* _OBJECTIVE_
Copy the lines from the line with "Viewport: 1456px width, 828px height." to the line with "click(343, 46)", swapping "Search input field" for "search box" and leaving everything else as it is.

***** INPUT ROWS *****

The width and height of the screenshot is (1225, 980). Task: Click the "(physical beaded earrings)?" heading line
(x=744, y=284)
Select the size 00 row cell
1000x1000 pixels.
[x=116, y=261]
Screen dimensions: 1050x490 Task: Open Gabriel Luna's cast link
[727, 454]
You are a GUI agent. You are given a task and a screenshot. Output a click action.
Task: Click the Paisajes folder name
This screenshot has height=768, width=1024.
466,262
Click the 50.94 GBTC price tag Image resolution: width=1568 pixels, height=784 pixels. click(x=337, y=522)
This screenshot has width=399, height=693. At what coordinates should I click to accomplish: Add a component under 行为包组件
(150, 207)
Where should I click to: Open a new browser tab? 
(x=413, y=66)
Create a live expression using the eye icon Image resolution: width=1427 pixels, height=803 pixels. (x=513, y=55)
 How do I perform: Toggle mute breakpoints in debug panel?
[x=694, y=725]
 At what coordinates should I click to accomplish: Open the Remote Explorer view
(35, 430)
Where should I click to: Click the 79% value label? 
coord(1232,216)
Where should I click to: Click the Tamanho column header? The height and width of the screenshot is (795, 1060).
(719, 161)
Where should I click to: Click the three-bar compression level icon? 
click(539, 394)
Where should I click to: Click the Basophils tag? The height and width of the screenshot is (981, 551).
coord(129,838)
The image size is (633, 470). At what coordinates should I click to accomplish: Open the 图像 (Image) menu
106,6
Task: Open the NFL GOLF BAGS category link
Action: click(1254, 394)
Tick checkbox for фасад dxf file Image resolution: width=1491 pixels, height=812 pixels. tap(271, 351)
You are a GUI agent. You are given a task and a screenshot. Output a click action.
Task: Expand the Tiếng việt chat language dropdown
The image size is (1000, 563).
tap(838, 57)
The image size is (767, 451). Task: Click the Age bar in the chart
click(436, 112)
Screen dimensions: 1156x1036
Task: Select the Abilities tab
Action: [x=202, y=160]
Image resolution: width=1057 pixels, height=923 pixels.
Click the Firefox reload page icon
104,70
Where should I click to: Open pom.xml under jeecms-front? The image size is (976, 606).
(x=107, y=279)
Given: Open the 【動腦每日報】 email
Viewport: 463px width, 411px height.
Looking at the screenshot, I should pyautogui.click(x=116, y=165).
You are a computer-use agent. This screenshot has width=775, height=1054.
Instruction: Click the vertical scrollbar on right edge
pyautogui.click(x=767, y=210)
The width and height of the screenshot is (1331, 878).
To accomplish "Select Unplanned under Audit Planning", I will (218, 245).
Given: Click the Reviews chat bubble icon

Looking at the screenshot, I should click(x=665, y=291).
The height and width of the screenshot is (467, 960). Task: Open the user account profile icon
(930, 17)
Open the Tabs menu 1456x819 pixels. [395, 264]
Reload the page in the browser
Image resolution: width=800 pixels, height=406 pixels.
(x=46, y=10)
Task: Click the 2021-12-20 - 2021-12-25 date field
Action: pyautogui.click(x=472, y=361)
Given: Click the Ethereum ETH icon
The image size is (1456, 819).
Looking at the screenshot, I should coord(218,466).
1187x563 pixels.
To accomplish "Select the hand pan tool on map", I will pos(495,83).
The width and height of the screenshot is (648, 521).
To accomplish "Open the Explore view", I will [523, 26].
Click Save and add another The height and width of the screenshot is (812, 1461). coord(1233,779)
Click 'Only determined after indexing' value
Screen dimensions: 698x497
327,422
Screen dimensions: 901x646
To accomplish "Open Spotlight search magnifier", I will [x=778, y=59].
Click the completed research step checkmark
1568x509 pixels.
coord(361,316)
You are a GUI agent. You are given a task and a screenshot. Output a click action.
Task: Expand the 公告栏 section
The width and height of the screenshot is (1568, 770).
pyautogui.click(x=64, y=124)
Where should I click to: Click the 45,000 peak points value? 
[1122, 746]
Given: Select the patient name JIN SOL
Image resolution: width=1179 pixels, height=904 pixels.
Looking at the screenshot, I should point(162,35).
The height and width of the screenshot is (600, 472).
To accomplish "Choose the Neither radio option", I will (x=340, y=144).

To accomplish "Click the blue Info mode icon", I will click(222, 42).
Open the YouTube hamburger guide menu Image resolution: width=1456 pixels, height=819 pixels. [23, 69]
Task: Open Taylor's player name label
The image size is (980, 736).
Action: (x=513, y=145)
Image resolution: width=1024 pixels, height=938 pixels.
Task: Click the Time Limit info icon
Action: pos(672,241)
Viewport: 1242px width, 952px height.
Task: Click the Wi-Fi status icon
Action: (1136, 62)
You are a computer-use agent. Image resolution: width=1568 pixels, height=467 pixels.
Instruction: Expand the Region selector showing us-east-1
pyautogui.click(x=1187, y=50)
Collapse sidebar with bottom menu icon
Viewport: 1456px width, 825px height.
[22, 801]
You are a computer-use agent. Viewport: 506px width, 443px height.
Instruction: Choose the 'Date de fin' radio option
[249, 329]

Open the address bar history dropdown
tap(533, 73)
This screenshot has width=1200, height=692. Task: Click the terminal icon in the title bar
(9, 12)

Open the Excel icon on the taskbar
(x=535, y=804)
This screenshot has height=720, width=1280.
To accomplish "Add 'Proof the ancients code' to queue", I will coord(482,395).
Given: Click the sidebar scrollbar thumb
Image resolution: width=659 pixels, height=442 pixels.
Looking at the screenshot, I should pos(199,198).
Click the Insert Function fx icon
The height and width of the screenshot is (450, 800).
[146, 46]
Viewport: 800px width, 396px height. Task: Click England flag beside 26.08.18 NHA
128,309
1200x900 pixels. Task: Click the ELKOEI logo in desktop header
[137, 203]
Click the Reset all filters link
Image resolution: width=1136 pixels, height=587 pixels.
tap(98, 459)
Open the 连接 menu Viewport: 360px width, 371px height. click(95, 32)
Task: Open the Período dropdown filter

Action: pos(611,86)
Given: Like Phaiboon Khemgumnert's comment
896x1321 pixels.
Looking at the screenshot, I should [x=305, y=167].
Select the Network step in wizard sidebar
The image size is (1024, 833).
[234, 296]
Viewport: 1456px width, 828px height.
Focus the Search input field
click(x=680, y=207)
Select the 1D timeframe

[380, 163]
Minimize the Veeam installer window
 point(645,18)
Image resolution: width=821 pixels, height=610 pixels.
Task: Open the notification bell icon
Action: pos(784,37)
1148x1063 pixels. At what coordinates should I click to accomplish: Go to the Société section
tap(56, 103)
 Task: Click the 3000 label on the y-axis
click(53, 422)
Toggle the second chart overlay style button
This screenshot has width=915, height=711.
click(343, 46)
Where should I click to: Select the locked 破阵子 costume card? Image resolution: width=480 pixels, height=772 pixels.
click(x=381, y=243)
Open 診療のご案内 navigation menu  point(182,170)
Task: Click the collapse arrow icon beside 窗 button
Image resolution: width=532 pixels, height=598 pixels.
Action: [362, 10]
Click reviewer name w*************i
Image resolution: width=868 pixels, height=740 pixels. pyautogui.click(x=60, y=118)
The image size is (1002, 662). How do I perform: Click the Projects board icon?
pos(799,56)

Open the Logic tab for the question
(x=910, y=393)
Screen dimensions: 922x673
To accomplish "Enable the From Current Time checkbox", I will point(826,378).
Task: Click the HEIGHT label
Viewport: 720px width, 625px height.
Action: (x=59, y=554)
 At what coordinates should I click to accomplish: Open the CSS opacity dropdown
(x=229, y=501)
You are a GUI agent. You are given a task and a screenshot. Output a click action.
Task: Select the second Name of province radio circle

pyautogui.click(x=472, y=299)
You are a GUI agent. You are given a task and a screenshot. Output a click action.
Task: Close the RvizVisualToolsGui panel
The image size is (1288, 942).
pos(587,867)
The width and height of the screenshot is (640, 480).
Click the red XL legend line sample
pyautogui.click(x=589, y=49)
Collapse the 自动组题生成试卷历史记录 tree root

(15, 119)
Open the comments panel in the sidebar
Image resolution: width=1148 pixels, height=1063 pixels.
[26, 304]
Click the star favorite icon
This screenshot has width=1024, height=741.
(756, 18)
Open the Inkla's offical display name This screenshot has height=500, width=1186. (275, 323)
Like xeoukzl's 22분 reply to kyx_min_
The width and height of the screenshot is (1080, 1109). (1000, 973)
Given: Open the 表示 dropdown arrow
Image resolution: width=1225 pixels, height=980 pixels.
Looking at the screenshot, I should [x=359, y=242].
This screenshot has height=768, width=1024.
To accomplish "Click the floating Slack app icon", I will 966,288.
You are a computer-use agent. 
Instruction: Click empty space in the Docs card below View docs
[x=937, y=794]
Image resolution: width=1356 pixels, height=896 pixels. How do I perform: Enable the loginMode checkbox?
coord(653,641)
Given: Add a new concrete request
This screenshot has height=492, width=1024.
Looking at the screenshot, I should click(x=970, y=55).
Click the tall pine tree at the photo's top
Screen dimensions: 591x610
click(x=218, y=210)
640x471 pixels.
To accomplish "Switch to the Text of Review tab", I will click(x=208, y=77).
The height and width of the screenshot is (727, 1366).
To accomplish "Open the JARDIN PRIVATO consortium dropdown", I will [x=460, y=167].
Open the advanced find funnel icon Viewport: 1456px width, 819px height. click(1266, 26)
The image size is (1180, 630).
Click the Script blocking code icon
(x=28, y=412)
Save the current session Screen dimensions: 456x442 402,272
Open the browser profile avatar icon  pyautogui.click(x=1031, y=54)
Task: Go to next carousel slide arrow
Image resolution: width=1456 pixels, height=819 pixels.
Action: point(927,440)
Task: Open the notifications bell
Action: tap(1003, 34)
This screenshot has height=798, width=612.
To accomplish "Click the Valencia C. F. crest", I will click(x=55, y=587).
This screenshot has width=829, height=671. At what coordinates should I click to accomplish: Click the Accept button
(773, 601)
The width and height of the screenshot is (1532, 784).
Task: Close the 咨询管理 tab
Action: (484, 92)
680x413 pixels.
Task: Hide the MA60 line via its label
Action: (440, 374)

*****

* _TASK RESULT_
Viewport: 1456px width, 828px height.
Focus the search box
click(x=680, y=207)
Select the 1D timeframe

[380, 163]
Minimize the Veeam installer window
 point(645,18)
Image resolution: width=821 pixels, height=610 pixels.
Task: Open the notification bell icon
Action: pos(784,37)
1148x1063 pixels. At what coordinates should I click to accomplish: Go to the Société section
tap(56, 103)
 Task: Click the 3000 label on the y-axis
click(53, 422)
Toggle the second chart overlay style button
This screenshot has width=915, height=711.
click(343, 46)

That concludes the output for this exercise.